→ TASK REQUIREMENTS: In the passage on the U.S. nuclear war plan, which four adversaries is the current Operational Plan directed against?

→ PASSAGE GIVEN:
☆ ☆ ☆ ☆

Over the years, the name for the nuclear war plan has changed. What began as the Single Integrated Operational Plan is now the Operational Plan, or OPLAN. For the Nuclear Information Project, in consort with the Federation of American Scientists, project director Hans Kristensen and senior researcher Matt Korda have identified the current Operational Plan as OPLAN 8010-12. It consists of “‘a family of plans’ directed against four identified adversaries: Russia, China, North Korea, and Iran,” the authors write. The Operation Plan for nuclear war is a colossal and cumbersome set of documents, too large to be carried around in the Football. Parsed down to a more manageable size, the plans become nuclear strike options as delineated in the Black Book.

☆ ☆ ☆ ☆

→ DATA BLOCK:

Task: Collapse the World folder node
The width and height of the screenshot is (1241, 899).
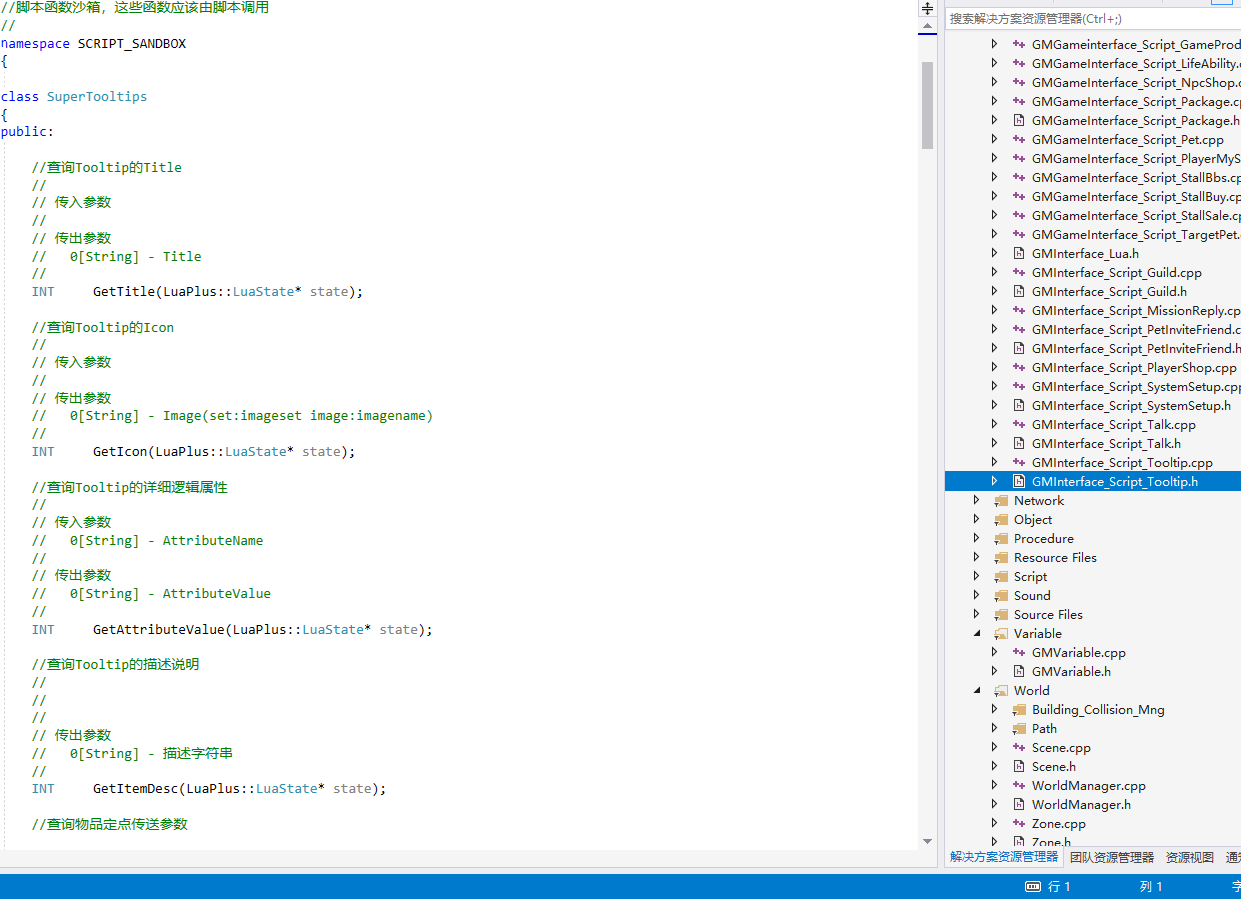Action: [x=977, y=691]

☆ ☆ ☆ ☆

→ SOLVED PROBLEM: Russia, China, North Korea, and Iran.